Introduction
We tested Figma’s new Dev Mode MCP Server in a real-world setup, integrating it with Cursor AI code editor to explore how this toolchain could speed up the Figma-to-Vue-frontend workflow. Our test aimed to convert a Figma design into a Vue application using MCP-powered code generation.
Key results:
Setup time:
- Setting up the Figma MCP connection took less than 30 minutes
- Required: Dev Seat in Figma + small config in Cursor
- If you’re a developer/designer is a part of organization – ask Figma admin to add person to a Figma Team and assign, at least, Dev seat.
If you’re a developer/designer is a part of organization – ask Figma admin to add person to a Figma Team and assign, at least, Dev seat.
Cost Summary (per person):
- Figma Dev Seat: $25/month (Org tier)
- Cursor (AI Code Editor):
- – Free (Trial) used for test
- – Potential full cost: $20 (Individual) or $40 (Team)
Usage approach & recommendations:
Best use cases:
- Ideal for basic templates, UI scaffolding, and early-stage component structure
- Can speed up dev time by 10–15%, especially for standard design-to-code flows
- Effective when:
- – Design files follow clear naming/styling conventions
- – Layering is simple (MCP struggles with complex multi-layered compositions)
Agent usage strategy:
- Use direct component references or links when precise design fidelity is required
- Ask the AI agent what can be implemented automatically – helpful for estimating quick wins
- Expect decent fidelity with project color palettes, layout conventions
Known limitations:
- Occasional loss of connection between Cursor and MCP (requires restarting Cursor)
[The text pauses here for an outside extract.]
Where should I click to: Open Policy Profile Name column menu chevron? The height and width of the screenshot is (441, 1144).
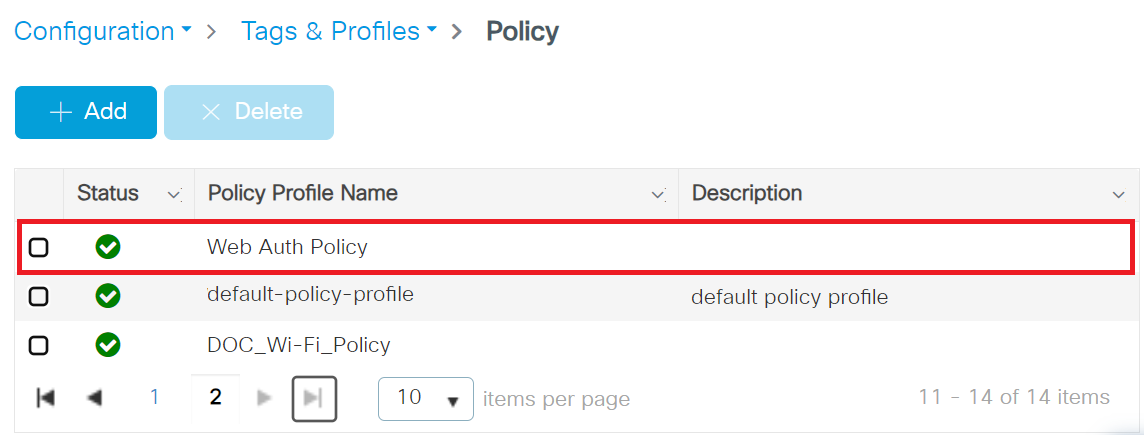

- Some components generate “hallucinated” results if direct Figma links were not provided
- Final output even for small components often requires manual adjustments and fine-tuning
Start with clean, simple designs:
- Use Figma templates with consistent layer names and structure
- Avoid overcomplicated nesting or deeply grouped elements early on
- Flat designs and atomic components yield better AI responses
Always use dev mode + selection links
- Linking specific components or layers in Dev Mode significantly improves generation accuracy
- Without links, MCP may infer styling and structure with limited precision
Iterate in small scopes
- Break down the UI into individual components, maybe even less (e.g. header, card, sidebar)
- Ask MCP to generate one part at a time for better context awareness
Favor component-led development
- MCP works best when generating non-reusable components
- Build atomic design systems: buttons, inputs, sections first, then compose
Iterate in small scopes
- Ask direct questions about:
- – Component hierarchy?
- – Styling decisions
- – Design tokens (e.g. colors, spacing)
- Helps clarify design intent before code generation
Implement post-generation QA
- Always review and test the output: MCP-generated code always miss edge cases
- Be ready to tweak layout precision, interactions, or responsive behavior
Prepare for debugging/edge cases
- Expect occasional issues like:
- – Incorrect layering
- – Incomplete styles
- – Missing states (e.g. hover, active)
- Helps clarify design intent before code generation
Align tokens & variables early
- Sync color tokens, font styles, spacing units in your design system and dev setup
- Enables consistent output from MCP, especially in team settings
Test in multiple IDEs
- Cursor worked well, but testing in Windsurf or Claude Code might expose differences in agent performance or editor compatibility
Train the team on AI collaboration
- Developers should understand how to guide AI interactions, rather than expecting perfect results
- Teach prompts, linking practices, and troubleshooting workflows
Conclusion:
This toolchain offers real potential for teams working on rapid prototyping or repetitive frontend scaffolding. While it doesn’t fully automate Figma-to-React/Vue conversion, MCP + AI editors can assist with structure, styles, and speed, particularly when used with well-organized Figma files.